═══ Data in this exercise

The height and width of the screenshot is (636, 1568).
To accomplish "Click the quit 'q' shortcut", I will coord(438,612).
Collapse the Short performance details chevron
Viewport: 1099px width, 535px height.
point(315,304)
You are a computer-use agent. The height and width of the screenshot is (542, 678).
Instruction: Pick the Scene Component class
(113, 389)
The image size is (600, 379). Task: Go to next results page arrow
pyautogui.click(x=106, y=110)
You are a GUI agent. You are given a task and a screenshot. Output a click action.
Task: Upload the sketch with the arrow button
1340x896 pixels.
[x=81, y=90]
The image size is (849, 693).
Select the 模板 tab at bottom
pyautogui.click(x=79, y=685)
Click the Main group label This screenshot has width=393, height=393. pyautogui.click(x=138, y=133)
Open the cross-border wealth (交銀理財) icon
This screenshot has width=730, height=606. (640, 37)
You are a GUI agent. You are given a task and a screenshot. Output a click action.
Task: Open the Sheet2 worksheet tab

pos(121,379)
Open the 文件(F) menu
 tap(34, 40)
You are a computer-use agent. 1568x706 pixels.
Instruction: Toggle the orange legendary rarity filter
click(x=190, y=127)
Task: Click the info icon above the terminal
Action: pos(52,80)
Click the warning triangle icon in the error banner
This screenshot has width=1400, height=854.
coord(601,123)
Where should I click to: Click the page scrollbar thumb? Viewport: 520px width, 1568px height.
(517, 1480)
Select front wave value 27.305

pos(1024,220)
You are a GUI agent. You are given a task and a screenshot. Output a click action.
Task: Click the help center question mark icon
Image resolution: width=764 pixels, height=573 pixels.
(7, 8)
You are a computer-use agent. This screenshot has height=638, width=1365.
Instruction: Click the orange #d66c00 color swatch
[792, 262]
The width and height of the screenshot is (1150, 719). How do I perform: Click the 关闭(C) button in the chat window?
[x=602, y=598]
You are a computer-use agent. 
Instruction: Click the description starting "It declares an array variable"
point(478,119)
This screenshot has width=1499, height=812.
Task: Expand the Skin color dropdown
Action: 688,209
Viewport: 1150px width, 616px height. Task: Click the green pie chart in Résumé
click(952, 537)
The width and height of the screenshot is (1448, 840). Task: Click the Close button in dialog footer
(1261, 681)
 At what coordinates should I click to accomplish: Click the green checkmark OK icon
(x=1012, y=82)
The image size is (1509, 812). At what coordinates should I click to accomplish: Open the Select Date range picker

══════

■ What is being asked ■
Repeat all the records without altering a single word.

■ Exercise output ■
The height and width of the screenshot is (636, 1568).
To accomplish "Click the quit 'q' shortcut", I will coord(438,612).
Collapse the Short performance details chevron
Viewport: 1099px width, 535px height.
point(315,304)
You are a computer-use agent. The height and width of the screenshot is (542, 678).
Instruction: Pick the Scene Component class
(113, 389)
The image size is (600, 379). Task: Go to next results page arrow
pyautogui.click(x=106, y=110)
You are a GUI agent. You are given a task and a screenshot. Output a click action.
Task: Upload the sketch with the arrow button
1340x896 pixels.
[x=81, y=90]
The image size is (849, 693).
Select the 模板 tab at bottom
pyautogui.click(x=79, y=685)
Click the Main group label This screenshot has width=393, height=393. pyautogui.click(x=138, y=133)
Open the cross-border wealth (交銀理財) icon
This screenshot has width=730, height=606. (640, 37)
You are a GUI agent. You are given a task and a screenshot. Output a click action.
Task: Open the Sheet2 worksheet tab

pos(121,379)
Open the 文件(F) menu
 tap(34, 40)
You are a computer-use agent. 1568x706 pixels.
Instruction: Toggle the orange legendary rarity filter
click(x=190, y=127)
Task: Click the info icon above the terminal
Action: pos(52,80)
Click the warning triangle icon in the error banner
This screenshot has width=1400, height=854.
coord(601,123)
Where should I click to: Click the page scrollbar thumb? Viewport: 520px width, 1568px height.
(517, 1480)
Select front wave value 27.305

pos(1024,220)
You are a GUI agent. You are given a task and a screenshot. Output a click action.
Task: Click the help center question mark icon
Image resolution: width=764 pixels, height=573 pixels.
(7, 8)
You are a computer-use agent. This screenshot has height=638, width=1365.
Instruction: Click the orange #d66c00 color swatch
[792, 262]
The width and height of the screenshot is (1150, 719). How do I perform: Click the 关闭(C) button in the chat window?
[x=602, y=598]
You are a computer-use agent. 
Instruction: Click the description starting "It declares an array variable"
point(478,119)
This screenshot has width=1499, height=812.
Task: Expand the Skin color dropdown
Action: 688,209
Viewport: 1150px width, 616px height. Task: Click the green pie chart in Résumé
click(952, 537)
The width and height of the screenshot is (1448, 840). Task: Click the Close button in dialog footer
(1261, 681)
 At what coordinates should I click to accomplish: Click the green checkmark OK icon
(x=1012, y=82)
The image size is (1509, 812). At what coordinates should I click to accomplish: Open the Select Date range picker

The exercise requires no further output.